Copy each of these items word for word, from first to last.
──────── Data shown
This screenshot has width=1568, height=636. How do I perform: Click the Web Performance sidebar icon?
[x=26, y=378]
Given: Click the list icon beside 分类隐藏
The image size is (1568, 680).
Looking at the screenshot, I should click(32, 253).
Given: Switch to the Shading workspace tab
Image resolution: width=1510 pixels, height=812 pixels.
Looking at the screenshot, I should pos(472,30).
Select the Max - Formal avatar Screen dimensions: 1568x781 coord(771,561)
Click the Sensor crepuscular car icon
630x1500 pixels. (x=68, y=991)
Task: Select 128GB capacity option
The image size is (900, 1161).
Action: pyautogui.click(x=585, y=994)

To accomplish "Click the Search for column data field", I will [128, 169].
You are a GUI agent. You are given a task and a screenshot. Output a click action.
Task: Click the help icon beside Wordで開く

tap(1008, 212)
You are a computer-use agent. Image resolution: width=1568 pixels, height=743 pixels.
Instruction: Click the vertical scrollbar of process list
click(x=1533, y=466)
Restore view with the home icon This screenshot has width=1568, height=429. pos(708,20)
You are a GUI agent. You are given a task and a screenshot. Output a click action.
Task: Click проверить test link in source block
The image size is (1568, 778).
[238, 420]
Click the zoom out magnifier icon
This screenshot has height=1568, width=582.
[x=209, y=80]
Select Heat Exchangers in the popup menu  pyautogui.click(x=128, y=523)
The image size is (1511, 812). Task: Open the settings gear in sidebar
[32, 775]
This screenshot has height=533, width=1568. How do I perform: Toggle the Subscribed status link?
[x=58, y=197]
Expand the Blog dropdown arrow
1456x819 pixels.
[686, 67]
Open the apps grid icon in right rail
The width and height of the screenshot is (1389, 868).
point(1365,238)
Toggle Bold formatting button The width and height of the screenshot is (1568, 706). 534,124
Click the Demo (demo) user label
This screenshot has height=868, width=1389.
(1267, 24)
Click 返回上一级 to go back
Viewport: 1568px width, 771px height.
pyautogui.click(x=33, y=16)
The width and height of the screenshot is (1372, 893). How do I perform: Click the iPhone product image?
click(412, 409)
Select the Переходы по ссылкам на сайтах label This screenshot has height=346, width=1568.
────────────────
Response to the exercise:
This screenshot has width=1568, height=636. How do I perform: Click the Web Performance sidebar icon?
[x=26, y=378]
Given: Click the list icon beside 分类隐藏
The image size is (1568, 680).
Looking at the screenshot, I should click(32, 253).
Given: Switch to the Shading workspace tab
Image resolution: width=1510 pixels, height=812 pixels.
Looking at the screenshot, I should pos(472,30).
Select the Max - Formal avatar Screen dimensions: 1568x781 coord(771,561)
Click the Sensor crepuscular car icon
630x1500 pixels. (x=68, y=991)
Task: Select 128GB capacity option
The image size is (900, 1161).
Action: pyautogui.click(x=585, y=994)

To accomplish "Click the Search for column data field", I will [128, 169].
You are a GUI agent. You are given a task and a screenshot. Output a click action.
Task: Click the help icon beside Wordで開く

tap(1008, 212)
You are a computer-use agent. Image resolution: width=1568 pixels, height=743 pixels.
Instruction: Click the vertical scrollbar of process list
click(x=1533, y=466)
Restore view with the home icon This screenshot has width=1568, height=429. pos(708,20)
You are a GUI agent. You are given a task and a screenshot. Output a click action.
Task: Click проверить test link in source block
The image size is (1568, 778).
[238, 420]
Click the zoom out magnifier icon
This screenshot has height=1568, width=582.
[x=209, y=80]
Select Heat Exchangers in the popup menu  pyautogui.click(x=128, y=523)
The image size is (1511, 812). Task: Open the settings gear in sidebar
[32, 775]
This screenshot has height=533, width=1568. How do I perform: Toggle the Subscribed status link?
[x=58, y=197]
Expand the Blog dropdown arrow
1456x819 pixels.
[686, 67]
Open the apps grid icon in right rail
The width and height of the screenshot is (1389, 868).
point(1365,238)
Toggle Bold formatting button The width and height of the screenshot is (1568, 706). 534,124
Click the Demo (demo) user label
This screenshot has height=868, width=1389.
(1267, 24)
Click 返回上一级 to go back
Viewport: 1568px width, 771px height.
pyautogui.click(x=33, y=16)
The width and height of the screenshot is (1372, 893). How do I perform: Click the iPhone product image?
click(412, 409)
Select the Переходы по ссылкам на сайтах label This screenshot has height=346, width=1568.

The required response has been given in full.